Data extracts:
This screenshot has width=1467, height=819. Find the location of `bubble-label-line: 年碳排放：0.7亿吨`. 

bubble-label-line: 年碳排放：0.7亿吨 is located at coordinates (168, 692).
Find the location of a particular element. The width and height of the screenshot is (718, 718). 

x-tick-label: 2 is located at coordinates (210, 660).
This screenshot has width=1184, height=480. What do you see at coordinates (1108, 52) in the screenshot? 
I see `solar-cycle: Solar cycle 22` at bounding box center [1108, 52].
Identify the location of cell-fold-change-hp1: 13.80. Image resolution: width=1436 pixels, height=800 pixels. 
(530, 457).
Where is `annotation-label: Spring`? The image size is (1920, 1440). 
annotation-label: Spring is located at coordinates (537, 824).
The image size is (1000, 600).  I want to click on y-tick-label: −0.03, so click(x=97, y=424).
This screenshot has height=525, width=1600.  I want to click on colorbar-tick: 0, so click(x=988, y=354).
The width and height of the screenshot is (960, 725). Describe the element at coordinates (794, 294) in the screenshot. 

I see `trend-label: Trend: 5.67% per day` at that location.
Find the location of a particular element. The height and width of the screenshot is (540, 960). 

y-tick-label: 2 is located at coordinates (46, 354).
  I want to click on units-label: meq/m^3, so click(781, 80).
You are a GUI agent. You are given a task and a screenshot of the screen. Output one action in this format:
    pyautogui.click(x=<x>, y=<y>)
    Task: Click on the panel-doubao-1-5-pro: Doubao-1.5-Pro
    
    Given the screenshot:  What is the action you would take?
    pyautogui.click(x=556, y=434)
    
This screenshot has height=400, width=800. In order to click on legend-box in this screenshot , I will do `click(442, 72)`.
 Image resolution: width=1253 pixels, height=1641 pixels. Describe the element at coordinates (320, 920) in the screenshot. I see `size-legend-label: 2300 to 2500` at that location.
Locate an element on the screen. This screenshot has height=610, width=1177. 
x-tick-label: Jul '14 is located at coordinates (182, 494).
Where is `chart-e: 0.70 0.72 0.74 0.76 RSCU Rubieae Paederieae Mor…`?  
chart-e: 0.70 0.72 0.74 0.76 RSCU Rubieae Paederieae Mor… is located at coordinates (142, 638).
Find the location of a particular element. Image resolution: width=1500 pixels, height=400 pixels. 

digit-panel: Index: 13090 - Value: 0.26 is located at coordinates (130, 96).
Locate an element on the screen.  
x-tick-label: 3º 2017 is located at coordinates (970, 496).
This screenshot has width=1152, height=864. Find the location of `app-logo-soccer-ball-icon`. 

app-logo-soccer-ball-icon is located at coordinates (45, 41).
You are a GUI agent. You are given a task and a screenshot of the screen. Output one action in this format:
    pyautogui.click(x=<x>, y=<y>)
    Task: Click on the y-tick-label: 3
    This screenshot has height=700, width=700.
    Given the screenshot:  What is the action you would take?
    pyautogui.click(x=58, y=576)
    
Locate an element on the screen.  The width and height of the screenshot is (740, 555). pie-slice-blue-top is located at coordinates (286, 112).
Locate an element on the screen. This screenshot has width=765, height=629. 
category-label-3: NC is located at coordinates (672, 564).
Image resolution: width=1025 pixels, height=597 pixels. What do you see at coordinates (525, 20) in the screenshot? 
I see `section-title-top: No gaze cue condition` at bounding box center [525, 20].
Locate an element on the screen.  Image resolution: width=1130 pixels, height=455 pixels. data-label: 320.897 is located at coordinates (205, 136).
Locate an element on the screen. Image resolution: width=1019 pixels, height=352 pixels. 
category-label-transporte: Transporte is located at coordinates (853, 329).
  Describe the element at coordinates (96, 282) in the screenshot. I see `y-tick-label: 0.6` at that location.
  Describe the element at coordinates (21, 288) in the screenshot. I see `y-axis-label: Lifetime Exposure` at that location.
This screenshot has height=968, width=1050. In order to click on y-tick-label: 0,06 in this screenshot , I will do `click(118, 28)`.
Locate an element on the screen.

What the exercise asks: Copy the rows word for word, starting with the line that contains "This screenshot has height=400, width=800." and going on through the line that contains "x-tick-label: Jul '14".

Written answer:
This screenshot has height=400, width=800. In order to click on legend-box in this screenshot , I will do `click(442, 72)`.
 Image resolution: width=1253 pixels, height=1641 pixels. Describe the element at coordinates (320, 920) in the screenshot. I see `size-legend-label: 2300 to 2500` at that location.
Locate an element on the screen. This screenshot has height=610, width=1177. 
x-tick-label: Jul '14 is located at coordinates (182, 494).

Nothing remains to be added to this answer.